** BEGIN Dataset **

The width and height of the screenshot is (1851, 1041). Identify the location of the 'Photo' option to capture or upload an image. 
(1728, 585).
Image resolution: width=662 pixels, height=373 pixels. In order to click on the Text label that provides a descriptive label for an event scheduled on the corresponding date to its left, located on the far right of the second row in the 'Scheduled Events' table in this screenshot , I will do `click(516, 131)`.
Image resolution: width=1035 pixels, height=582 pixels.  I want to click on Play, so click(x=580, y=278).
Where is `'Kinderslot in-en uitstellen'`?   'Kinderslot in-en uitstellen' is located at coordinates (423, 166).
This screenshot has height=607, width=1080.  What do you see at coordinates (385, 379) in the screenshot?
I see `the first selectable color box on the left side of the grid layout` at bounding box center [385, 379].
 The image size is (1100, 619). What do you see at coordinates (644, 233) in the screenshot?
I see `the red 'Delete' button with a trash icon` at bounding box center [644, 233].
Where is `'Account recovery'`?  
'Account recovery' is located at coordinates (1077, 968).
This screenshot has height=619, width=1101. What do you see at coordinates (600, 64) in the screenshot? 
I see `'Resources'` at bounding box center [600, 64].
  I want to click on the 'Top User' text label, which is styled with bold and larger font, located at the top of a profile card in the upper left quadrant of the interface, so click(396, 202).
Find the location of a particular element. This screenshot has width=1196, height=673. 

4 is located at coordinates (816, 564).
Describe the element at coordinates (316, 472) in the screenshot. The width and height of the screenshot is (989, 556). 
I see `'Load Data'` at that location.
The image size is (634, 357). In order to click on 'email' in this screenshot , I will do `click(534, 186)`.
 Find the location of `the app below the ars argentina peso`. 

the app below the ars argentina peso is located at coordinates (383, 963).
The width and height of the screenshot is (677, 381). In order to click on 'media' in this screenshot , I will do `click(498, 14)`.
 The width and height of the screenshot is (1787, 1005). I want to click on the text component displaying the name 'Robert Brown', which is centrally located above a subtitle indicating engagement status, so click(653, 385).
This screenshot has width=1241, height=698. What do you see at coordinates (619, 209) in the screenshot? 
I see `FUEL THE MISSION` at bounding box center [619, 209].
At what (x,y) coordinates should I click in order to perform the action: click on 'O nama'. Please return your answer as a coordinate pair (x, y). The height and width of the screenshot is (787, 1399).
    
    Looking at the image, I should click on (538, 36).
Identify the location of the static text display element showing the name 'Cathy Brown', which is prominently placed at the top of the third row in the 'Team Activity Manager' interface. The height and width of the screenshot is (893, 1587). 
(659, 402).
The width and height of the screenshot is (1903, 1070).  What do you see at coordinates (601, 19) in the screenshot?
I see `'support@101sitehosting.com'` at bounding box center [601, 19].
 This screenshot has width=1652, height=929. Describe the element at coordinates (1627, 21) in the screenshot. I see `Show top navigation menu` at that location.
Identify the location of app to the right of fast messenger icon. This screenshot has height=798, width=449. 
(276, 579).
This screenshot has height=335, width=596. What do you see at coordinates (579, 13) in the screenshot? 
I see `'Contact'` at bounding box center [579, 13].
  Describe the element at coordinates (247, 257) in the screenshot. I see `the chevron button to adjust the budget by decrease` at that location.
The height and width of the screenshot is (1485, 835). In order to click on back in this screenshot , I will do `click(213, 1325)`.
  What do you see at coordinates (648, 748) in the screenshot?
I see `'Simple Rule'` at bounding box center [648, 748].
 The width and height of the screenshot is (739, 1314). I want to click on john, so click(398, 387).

** END Dataset **

◆ What this task involves ◆
Please write out all of the entries above line for line, without changing a single character.

◆ Result of this task ◆
The width and height of the screenshot is (1851, 1041). Identify the location of the 'Photo' option to capture or upload an image. 
(1728, 585).
Image resolution: width=662 pixels, height=373 pixels. In order to click on the Text label that provides a descriptive label for an event scheduled on the corresponding date to its left, located on the far right of the second row in the 'Scheduled Events' table in this screenshot , I will do `click(516, 131)`.
Image resolution: width=1035 pixels, height=582 pixels.  I want to click on Play, so click(x=580, y=278).
Where is `'Kinderslot in-en uitstellen'`?   'Kinderslot in-en uitstellen' is located at coordinates (423, 166).
This screenshot has height=607, width=1080.  What do you see at coordinates (385, 379) in the screenshot?
I see `the first selectable color box on the left side of the grid layout` at bounding box center [385, 379].
 The image size is (1100, 619). What do you see at coordinates (644, 233) in the screenshot?
I see `the red 'Delete' button with a trash icon` at bounding box center [644, 233].
Where is `'Account recovery'`?  
'Account recovery' is located at coordinates (1077, 968).
This screenshot has height=619, width=1101. What do you see at coordinates (600, 64) in the screenshot? 
I see `'Resources'` at bounding box center [600, 64].
  I want to click on the 'Top User' text label, which is styled with bold and larger font, located at the top of a profile card in the upper left quadrant of the interface, so click(396, 202).
Find the location of a particular element. This screenshot has width=1196, height=673. 

4 is located at coordinates (816, 564).
Describe the element at coordinates (316, 472) in the screenshot. The width and height of the screenshot is (989, 556). 
I see `'Load Data'` at that location.
The image size is (634, 357). In order to click on 'email' in this screenshot , I will do `click(534, 186)`.
 Find the location of `the app below the ars argentina peso`. 

the app below the ars argentina peso is located at coordinates (383, 963).
The width and height of the screenshot is (677, 381). In order to click on 'media' in this screenshot , I will do `click(498, 14)`.
 The width and height of the screenshot is (1787, 1005). I want to click on the text component displaying the name 'Robert Brown', which is centrally located above a subtitle indicating engagement status, so click(653, 385).
This screenshot has width=1241, height=698. What do you see at coordinates (619, 209) in the screenshot? 
I see `FUEL THE MISSION` at bounding box center [619, 209].
At what (x,y) coordinates should I click in order to perform the action: click on 'O nama'. Please return your answer as a coordinate pair (x, y). The height and width of the screenshot is (787, 1399).
    
    Looking at the image, I should click on (538, 36).
Identify the location of the static text display element showing the name 'Cathy Brown', which is prominently placed at the top of the third row in the 'Team Activity Manager' interface. The height and width of the screenshot is (893, 1587). 
(659, 402).
The width and height of the screenshot is (1903, 1070).  What do you see at coordinates (601, 19) in the screenshot?
I see `'support@101sitehosting.com'` at bounding box center [601, 19].
 This screenshot has width=1652, height=929. Describe the element at coordinates (1627, 21) in the screenshot. I see `Show top navigation menu` at that location.
Identify the location of app to the right of fast messenger icon. This screenshot has height=798, width=449. 
(276, 579).
This screenshot has height=335, width=596. What do you see at coordinates (579, 13) in the screenshot? 
I see `'Contact'` at bounding box center [579, 13].
  Describe the element at coordinates (247, 257) in the screenshot. I see `the chevron button to adjust the budget by decrease` at that location.
The height and width of the screenshot is (1485, 835). In order to click on back in this screenshot , I will do `click(213, 1325)`.
  What do you see at coordinates (648, 748) in the screenshot?
I see `'Simple Rule'` at bounding box center [648, 748].
 The width and height of the screenshot is (739, 1314). I want to click on john, so click(398, 387).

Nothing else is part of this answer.